- _Exercise aim_:
Reproduce word for word the passage of the Kato locomotive thread that opens with the words "You're right that" and closes with "the next one.".

- _Provided text_:

# Kato Runs Slow/Erratic



## edwards (10 mo ago)

I have a Kato SD40-2 that runs very slow max speed and does not begin to move until throttle is about 25% or more. Further, it slows at about 50% throttle and them jumps back up at about 60% throttle. And even further, the speed steps on my throttle jump by 3s. For instance, speed steps 3, 6, 9, 12, 15 and so on in lieu of 1, 2, 3, 4, 5,,, and so on. I have changed from a Digitrax decoder to a XL Systems decoder and the same issues occur.

Anybody know what's going on??


----------



## CTValleyRR (Jul 26, 2014)

What DCC system are you using? The jumping of speed steps is fishy, to say the least. It might be the decoder, but it's more likely that something is wrong with your DCC set-up. The fact that you're talking about throttle percentages has me scratching my head, too.

However, it also sounds like the speed tables and min /mid / max voltage settings are all hosed up. If you set these values, you can just undo your changes, but if someone else programmed it, then It is probably worth just doing a factory reset (set cv 8 to a value of 8 and start over). If no one has ever set them, then you need to. Min voltage is adjusted so that it just crawls in speed step one. Max voltage should be the highest setting allowed to take advantage of the full speed range of your loco.


----------



## edwards (10 mo ago)

No, nothing like that. I use JMRI and all my other locos work properly and I know how to program the speed tables. This Kato had a Digitrax decoder and have the speed step jumping by 3s (and I referenced by percentages because the steps don't follow normal 1, 2, 3, 4 steps). But here is the weirdest part...I CHANGED to a BRAND NEW decoder by a DIFFERENT manufacturer and the loco still acts wonky. I am wondering if a wire on one of the motor stators broke? But it seems the motor just would not work at all in that case.

I have also adjusted the Back EMF all sorts of ways.


----------



## CTValleyRR (Jul 26, 2014)

Unless you have another loco with the SAME model of decoder, the fact that your other locos work and that you know how to program speed tables doesn't really matter. How is it done on THAT decoder. Or those.

You're right that if there were a mechanical failure, then it just wouldn't run at all. This issue is digital, ergo suspect the programming. I don't use JMRI myself, but I have heard that people have had issues when trying to copy the same set of CV settings to different locos with different model decoders. When ever you're troubleshooting, forget everything you are assuming to be true, and check it, then test it. Change only one variable at a time, and make sure the loco behaves properly before you change the next one.

- _Recorded data_:
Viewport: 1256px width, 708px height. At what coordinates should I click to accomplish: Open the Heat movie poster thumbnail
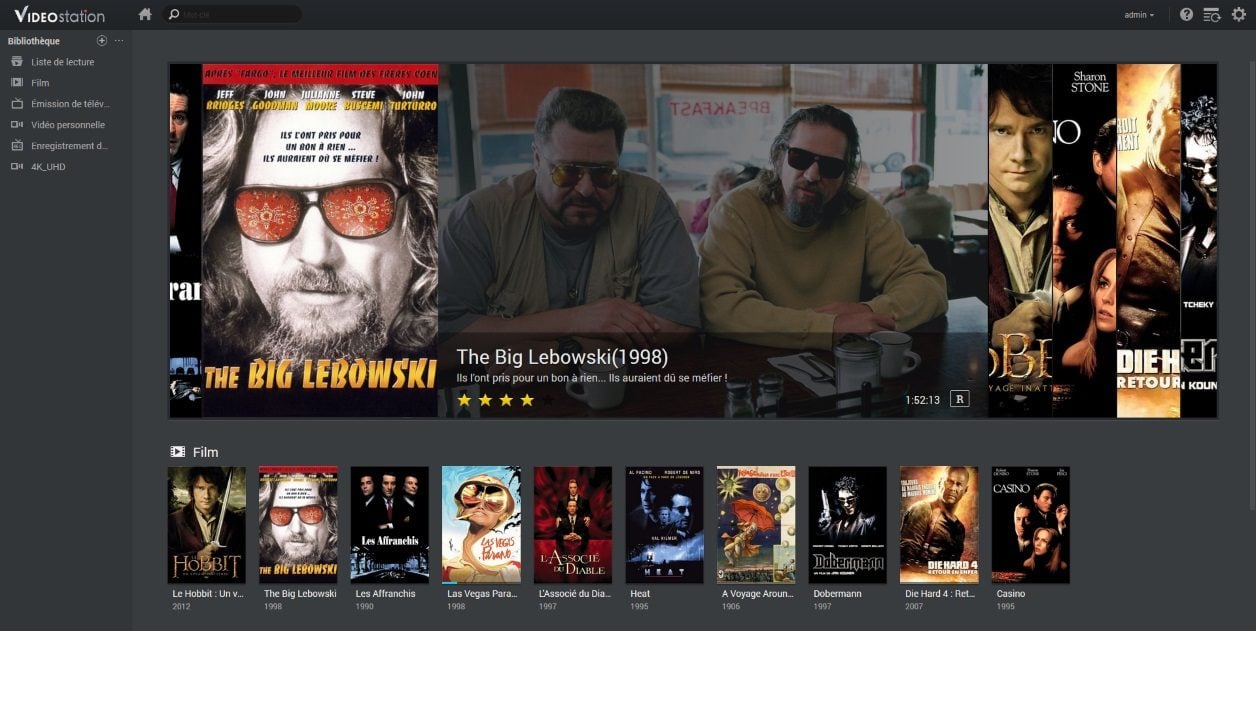[664, 525]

- _Task answer_:
You're right that if there were a mechanical failure, then it just wouldn't run at all. This issue is digital, ergo suspect the programming. I don't use JMRI myself, but I have heard that people have had issues when trying to copy the same set of CV settings to different locos with different model decoders. When ever you're troubleshooting, forget everything you are assuming to be true, and check it, then test it. Change only one variable at a time, and make sure the loco behaves properly before you change the next one.